PacBio Data
What might you expect to receive from a PacBio Sequencing Provider?
PacBio Subread and Scraps
For Isoseq data, you could receive raw bam files, ccs result, OR isoseq pipeline within smrtlink results.
We would recommend you start from the CCS files. The SMRTlink isoseq run is ok if you don’t have compute or are new to Bioinformatics (lack of ability), however doing the isoseq analysis pipeline yourself provides you with greater control over the output.
PacBio processes each ZMW’s original full polymerase read on the Sequel II for adapters and optionally barcodes producing a scraps (low quality regions, adapter sequence and barcode sequence) and subreads (the insert). The Sequel IIe will skip these steps and give only the CCS files. Both data are now represented within a unaligned bam file. See File Types
Creating a Project Directory
First, create a directory for you and the example project in the workshop share directory:
cd
mkdir -p /share/workshop/isoseq_workshop/$USER/view_data
Link raw data files
-
Next, go into that directory, lets then create symbolic link to the data directories that contains the raw and secondary processed data.
cd /share/workshop/isoseq_workshop/$USER/view_data ln -s /share/workshop/PacBio_data/* .
This directory now contains a folder of a single smrt cell’s isoseq data. NOTE: This is the structure (partially) that the UC Davis Sequencing Core uses and may not be the structure you get back from your provider
Getting To Know the Data a little
-
Now, take a look at the raw data directory. The structure here is a PacBio “Run”, followed by the Cell index (here C1) and then data folders underneath.
The data folders are:
- 3_C01_Primary, This is the primary output
- 0000001653, secondary analysis folder for the isoseq pipeline
- 01-ccs, this is the ccs output, not by smrtline but rather by the command line.
-
Lets take a look at the primary output
ls -lah /share/workshop/isoseq_workshop/$USER/view_data/r64069_20200616_170349/C1/3_C01_Primary
There are a number of files in this directory, but the most relevant are the scraps.bam and the subreads.bam files.
Lets take a quick look at those files.
module load samtools cd /share/workshop/isoseq_workshop/$USER/view_data/r64069_20200616_170349/C1/3_C01_Primary samtools view m64069_200619_021350.scraps.bam | head -n 1 samtools view m64069_200619_021350.subreads.bam | head -n 1
Questions
- in the scraps file
- what is the ZMW of the first fragment in the file?

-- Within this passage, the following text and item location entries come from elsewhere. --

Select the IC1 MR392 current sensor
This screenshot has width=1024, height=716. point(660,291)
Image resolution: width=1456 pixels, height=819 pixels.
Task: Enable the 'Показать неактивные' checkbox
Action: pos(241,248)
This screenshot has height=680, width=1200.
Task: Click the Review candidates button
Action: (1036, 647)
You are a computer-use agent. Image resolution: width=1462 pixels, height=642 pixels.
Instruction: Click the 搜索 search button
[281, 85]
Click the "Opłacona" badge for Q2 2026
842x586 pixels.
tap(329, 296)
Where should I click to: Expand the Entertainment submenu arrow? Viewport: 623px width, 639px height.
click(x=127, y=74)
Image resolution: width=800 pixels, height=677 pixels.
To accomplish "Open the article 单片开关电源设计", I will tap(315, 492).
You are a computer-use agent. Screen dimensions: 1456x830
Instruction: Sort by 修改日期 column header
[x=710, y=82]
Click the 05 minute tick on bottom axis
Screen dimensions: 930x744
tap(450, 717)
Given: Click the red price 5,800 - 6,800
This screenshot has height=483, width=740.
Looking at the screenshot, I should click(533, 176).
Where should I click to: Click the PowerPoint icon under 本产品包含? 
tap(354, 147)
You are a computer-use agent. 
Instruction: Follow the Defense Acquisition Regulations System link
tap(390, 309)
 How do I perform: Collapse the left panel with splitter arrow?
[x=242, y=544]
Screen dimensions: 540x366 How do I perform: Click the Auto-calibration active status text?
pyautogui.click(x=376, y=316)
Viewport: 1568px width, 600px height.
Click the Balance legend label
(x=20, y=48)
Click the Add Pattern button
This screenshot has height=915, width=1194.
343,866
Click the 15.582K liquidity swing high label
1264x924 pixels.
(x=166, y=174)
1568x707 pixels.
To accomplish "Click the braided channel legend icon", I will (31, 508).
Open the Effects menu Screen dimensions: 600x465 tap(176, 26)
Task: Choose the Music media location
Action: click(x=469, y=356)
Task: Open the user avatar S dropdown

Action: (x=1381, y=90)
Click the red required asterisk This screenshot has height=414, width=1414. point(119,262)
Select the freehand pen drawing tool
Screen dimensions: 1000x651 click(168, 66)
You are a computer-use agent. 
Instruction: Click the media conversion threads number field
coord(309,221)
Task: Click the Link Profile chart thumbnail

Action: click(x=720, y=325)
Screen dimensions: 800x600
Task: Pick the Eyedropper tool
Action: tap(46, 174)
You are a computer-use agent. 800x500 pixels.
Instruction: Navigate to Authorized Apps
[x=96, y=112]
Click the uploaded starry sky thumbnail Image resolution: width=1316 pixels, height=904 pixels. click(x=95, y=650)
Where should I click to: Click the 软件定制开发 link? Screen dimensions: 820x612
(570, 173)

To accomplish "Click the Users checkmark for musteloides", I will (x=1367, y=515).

- what are the fragment coordinates from the polymerase read? and so what is the length of fragment, verify this by looking at the sequence.
- What kind of “Scrap region-type annotation” is this fragment? Use the bam reference to help
- in the subreads file
- what is the ZMW of the first fragment in the file? Why would it be different from the scraps file?
- what are the fragment coordinates from the polymerase read? and so what is the length of fragment, verify this by looking at the sequence.
- What are the quality scores assigned to each base?
- what is the pw tag? Other tags?
- in the scraps file
-
Lets tale a look at the ccs output
The current implementation of the CCS algorithm is described here
ls -lah /share/workshop/isoseq_workshop/$USER/view_data/r64069_20200616_170349/C1/01-ccs
There are a number of files in this directory, but the most relevant is the ccs.bam.
Lets take a quick look at those files.
module load samtools cd /share/workshop/isoseq_workshop/$USER/view_data/r64069_20200616_170349/C1/01-ccs samtools view m64069_200619_021350.ccs.bam | head -n 1
Questions
- what is the ZMW of the first fragment in the file? Is it the same as the subread?
- how many subreads contributed to this CCS read?
- what are some of the quality scores assigned to each base, what seems to be the range? For those with experience with Illumina, how does this compare.
- what is the rq tag?
-
The secondary output folder
ls -lah /share/workshop/isoseq_workshop/$USER/view_data/r64069_20200616_170349/C1/0000001653
ls -lah /share/workshop/isoseq_workshop/$USER/view_data/r64069_20200616_170349/C1/0000001653/outputs
There are a number of files in this directory, but since the whole point of this workshop is to perform these, we won’t go into them.
Homework, command line practice
- for the ZMW m64069_200619_021350/50 how many subreads contributed to the consensus reads?
- how many subreads does this fragment have in the primary subreads file? Warning: takes a long time to run, its a BIG file OR you can cheat
samtools view m64069_200619_021350.subreads.bam | head -n 100000 | grep -c '^m64069_200619_021350/50/'
- take your time to look through the directories and files. Which are summaries. Advanced
- how many “reads” are in our subreads file, so total unique zmw?
- what is the average length of the subreads?